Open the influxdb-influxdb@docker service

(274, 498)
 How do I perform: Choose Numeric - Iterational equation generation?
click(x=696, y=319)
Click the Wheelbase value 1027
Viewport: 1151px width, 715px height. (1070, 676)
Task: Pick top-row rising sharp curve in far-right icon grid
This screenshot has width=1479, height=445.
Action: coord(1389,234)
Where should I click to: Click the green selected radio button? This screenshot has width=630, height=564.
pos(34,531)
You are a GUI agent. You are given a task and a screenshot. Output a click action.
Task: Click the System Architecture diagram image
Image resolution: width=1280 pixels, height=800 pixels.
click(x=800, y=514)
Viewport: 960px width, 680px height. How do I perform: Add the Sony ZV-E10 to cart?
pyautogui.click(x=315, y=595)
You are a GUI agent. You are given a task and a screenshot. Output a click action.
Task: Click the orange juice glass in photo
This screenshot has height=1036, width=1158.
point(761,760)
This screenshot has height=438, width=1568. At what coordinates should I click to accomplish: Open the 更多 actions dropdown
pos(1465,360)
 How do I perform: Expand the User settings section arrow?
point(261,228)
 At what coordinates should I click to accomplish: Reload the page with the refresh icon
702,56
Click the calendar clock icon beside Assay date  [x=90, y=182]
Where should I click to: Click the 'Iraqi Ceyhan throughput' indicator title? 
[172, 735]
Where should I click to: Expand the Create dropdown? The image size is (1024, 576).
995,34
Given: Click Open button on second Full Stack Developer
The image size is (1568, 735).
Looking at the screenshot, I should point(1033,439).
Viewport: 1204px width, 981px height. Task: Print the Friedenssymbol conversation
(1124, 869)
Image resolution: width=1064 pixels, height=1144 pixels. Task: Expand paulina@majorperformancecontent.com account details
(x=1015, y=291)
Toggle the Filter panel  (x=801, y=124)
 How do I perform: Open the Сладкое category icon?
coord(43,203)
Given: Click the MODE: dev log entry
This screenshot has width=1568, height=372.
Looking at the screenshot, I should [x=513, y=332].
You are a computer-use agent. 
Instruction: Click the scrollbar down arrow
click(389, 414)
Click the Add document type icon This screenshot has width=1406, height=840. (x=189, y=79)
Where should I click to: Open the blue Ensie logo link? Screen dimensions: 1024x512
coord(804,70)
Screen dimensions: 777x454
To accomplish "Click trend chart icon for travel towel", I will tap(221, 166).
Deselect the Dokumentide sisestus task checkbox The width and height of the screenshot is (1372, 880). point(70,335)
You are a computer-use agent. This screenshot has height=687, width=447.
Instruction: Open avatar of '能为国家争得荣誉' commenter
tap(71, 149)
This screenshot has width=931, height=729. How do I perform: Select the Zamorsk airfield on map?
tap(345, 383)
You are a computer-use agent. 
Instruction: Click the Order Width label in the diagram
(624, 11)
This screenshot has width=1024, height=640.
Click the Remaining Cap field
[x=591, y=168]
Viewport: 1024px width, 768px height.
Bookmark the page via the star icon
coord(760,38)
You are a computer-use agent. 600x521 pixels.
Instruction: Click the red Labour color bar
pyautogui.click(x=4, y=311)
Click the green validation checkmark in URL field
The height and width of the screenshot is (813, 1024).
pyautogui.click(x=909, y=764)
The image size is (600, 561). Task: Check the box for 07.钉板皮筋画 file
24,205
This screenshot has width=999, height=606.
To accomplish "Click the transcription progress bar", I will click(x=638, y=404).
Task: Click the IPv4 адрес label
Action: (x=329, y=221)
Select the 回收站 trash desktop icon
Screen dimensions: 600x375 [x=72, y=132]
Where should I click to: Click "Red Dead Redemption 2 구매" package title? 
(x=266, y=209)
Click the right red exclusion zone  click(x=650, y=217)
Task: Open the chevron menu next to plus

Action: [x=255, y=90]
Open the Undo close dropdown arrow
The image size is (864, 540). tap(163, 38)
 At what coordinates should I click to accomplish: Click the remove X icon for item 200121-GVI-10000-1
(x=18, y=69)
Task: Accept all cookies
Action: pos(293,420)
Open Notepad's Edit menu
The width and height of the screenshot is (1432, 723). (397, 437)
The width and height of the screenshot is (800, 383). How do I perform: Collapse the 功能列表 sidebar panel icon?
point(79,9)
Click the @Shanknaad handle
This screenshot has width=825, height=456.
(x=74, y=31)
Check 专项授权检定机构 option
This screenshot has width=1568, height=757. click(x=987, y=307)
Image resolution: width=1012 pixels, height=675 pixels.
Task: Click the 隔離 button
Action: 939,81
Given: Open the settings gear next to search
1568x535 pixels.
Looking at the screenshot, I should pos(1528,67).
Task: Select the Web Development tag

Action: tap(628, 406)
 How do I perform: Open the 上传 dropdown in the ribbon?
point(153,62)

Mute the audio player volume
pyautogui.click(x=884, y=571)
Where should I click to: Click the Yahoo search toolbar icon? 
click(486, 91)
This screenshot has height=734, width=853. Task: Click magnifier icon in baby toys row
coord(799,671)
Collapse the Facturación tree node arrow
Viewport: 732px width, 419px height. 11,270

____

● ABOUT THIS TASK
Only the lines from the one that contains "Select the 回收站 trash desktop icon" to the end of the entries above should be given again, exactly and in full.

● FINISHED TASK
Select the 回收站 trash desktop icon
Screen dimensions: 600x375 [x=72, y=132]
Where should I click to: Click "Red Dead Redemption 2 구매" package title? 
(x=266, y=209)
Click the right red exclusion zone  click(x=650, y=217)
Task: Open the chevron menu next to plus

Action: [x=255, y=90]
Open the Undo close dropdown arrow
The image size is (864, 540). tap(163, 38)
 At what coordinates should I click to accomplish: Click the remove X icon for item 200121-GVI-10000-1
(x=18, y=69)
Task: Accept all cookies
Action: pos(293,420)
Open Notepad's Edit menu
The width and height of the screenshot is (1432, 723). (397, 437)
The width and height of the screenshot is (800, 383). How do I perform: Collapse the 功能列表 sidebar panel icon?
point(79,9)
Click the @Shanknaad handle
This screenshot has width=825, height=456.
(x=74, y=31)
Check 专项授权检定机构 option
This screenshot has width=1568, height=757. click(x=987, y=307)
Image resolution: width=1012 pixels, height=675 pixels.
Task: Click the 隔離 button
Action: 939,81
Given: Open the settings gear next to search
1568x535 pixels.
Looking at the screenshot, I should pos(1528,67).
Task: Select the Web Development tag

Action: tap(628, 406)
 How do I perform: Open the 上传 dropdown in the ribbon?
point(153,62)

Mute the audio player volume
pyautogui.click(x=884, y=571)
Where should I click to: Click the Yahoo search toolbar icon? 
click(486, 91)
This screenshot has height=734, width=853. Task: Click magnifier icon in baby toys row
coord(799,671)
Collapse the Facturación tree node arrow
Viewport: 732px width, 419px height. 11,270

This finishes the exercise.